**WORKING DATA**

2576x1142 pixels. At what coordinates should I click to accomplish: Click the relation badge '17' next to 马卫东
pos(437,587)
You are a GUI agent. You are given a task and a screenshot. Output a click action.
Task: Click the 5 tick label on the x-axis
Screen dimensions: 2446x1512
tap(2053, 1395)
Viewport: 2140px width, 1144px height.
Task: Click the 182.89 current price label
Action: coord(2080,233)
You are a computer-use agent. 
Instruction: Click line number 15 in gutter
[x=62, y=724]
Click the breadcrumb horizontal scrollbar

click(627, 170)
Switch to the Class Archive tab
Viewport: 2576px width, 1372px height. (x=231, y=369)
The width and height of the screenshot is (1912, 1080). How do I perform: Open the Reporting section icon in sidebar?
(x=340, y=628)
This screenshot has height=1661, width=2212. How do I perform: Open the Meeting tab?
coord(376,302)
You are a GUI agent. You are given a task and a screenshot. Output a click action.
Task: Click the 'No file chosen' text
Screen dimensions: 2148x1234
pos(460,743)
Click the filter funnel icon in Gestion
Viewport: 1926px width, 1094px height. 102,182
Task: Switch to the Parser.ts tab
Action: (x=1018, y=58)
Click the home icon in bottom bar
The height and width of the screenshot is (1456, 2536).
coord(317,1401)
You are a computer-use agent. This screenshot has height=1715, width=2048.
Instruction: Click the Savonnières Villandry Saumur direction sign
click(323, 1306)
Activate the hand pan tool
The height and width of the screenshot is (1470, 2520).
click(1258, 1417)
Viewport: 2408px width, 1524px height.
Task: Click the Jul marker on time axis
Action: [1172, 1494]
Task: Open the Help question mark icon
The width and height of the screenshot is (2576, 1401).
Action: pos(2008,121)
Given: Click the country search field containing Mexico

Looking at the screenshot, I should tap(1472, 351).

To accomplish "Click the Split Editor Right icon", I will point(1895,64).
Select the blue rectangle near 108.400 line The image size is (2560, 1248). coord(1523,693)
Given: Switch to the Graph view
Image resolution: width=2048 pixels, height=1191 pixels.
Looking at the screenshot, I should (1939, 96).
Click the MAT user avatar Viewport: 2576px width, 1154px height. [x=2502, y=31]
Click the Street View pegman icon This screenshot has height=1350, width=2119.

**YOUR GOAL**
Look through the records above and report how many lines hold the word "agent", giving only the number.

**RESULT OF THE EXERCISE**
4